REQUIRED WORK>
[1] According to the article on the Oak Ridge waste landfill, when does DOE plan to start building the new facility?
[2] Continue the article on the Oak Ridge waste landfill from its final sentence.

SOURCE TEXT>
Oak Ridge waste landfill would cost $817 million

Friday, October 18, 2013

photo Oak Ridge National Laboratory's main campus

OAK RIDGE, Tenn. - The U.S. Department of Energy says a new Oak Ridge landfill for hazardous and radioactive wastes would cost roughly $817 million - a figure that's cheaper than shipping the material to an off-site disposal facility.

The department estimates that shipping out the wastes would cost almost three times that much.

DOE is running out of space at its current landfill, known officially as the Environmental Management Waste Management Facility, in Bear Creek Valley west of the Y-12 nuclear weapons plant.

The agency would prefer to build a new landfill and make it operational within the next decade. In order to have the new landfill available when needed, DOE plans to start construction of the facility in mid-2017, said DOE's Executive Officer of the cleanup program at Oak Ridge, Mike Koentop.

Koentop told the Knoxville News Sentinel DOE disposes of 90 percent of its cleanup-generated wastes at the government's Oak Ridge landfill. Koentop said the new proposed landfill would be adjacent to the existing landfill just west of the Y-12 plant.

The maximum amount allowed at the waste-disposal facility is 2.18 million cubic yards, and DOE said the capacity could be reached as early as 2020. The demolition of old buildings - such as the former K-25 uranium-enrichment facility - has rapidly generated many tons of construction rubble, much of its destined for the burial site.

DOE is working with the Tennessee Department of Environment and Conservation and the U.S. Environmental Protection Agency on ways to deal with the large volume of waste - an estimated 2 million cubic yards - that will be generated after the existing landfill is closed and capped.

Although DOE has indicated it wants to build a new landfill to meet the Oak Ridge needs, the legal process requires an examination of alternatives. If the wastes were shipped off site, about 96 percent of the volume would be transported primarily by rail to DOE's Nevada National Security Site for disposal.

RECORDS PROVIDED>
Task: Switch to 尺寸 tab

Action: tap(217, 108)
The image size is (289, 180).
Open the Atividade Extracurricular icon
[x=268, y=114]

TASK RESULTS>
[1] Mid-2017

[2]
The only alternative to building a new Oak Ridge landfill or shipping the waste off-site is to store it at the site of cleanup projects, and that's not considered desirable and might not comply with environmental laws.

DOE is proposing construction of a new Oak Ridge landfill on a 92-acre tract just east of the existing facility, with about 70 acres of the site dedicated to actual waste disposal.

The new facility would be called the Environmental Management Disposal Facility or EMDF.

The proposed site has some obvious advantages. Because of the location, it could use a $20 million "haul road" that was built several years ago to transport wastes from K-25 and other demolition projects at the East Tennessee Technology Park. The road is dedicated solely to the transportation of wastes, so dump trucks do not have to use public roads, reducing the risk of accidents or spread of contamination.

Roger Petrie, a project manager with TDEC, said there are "ongoing questions" about the groundwater levels around the currently used facility, and the proposed facility is in the same area.

"The landfill is proposed for placement of radioisotopes, mercury and other constituents that will be present through geologic time. Landfill stability is of paramount importance ... ," Petrie wrote in a cover letter to the state's comments.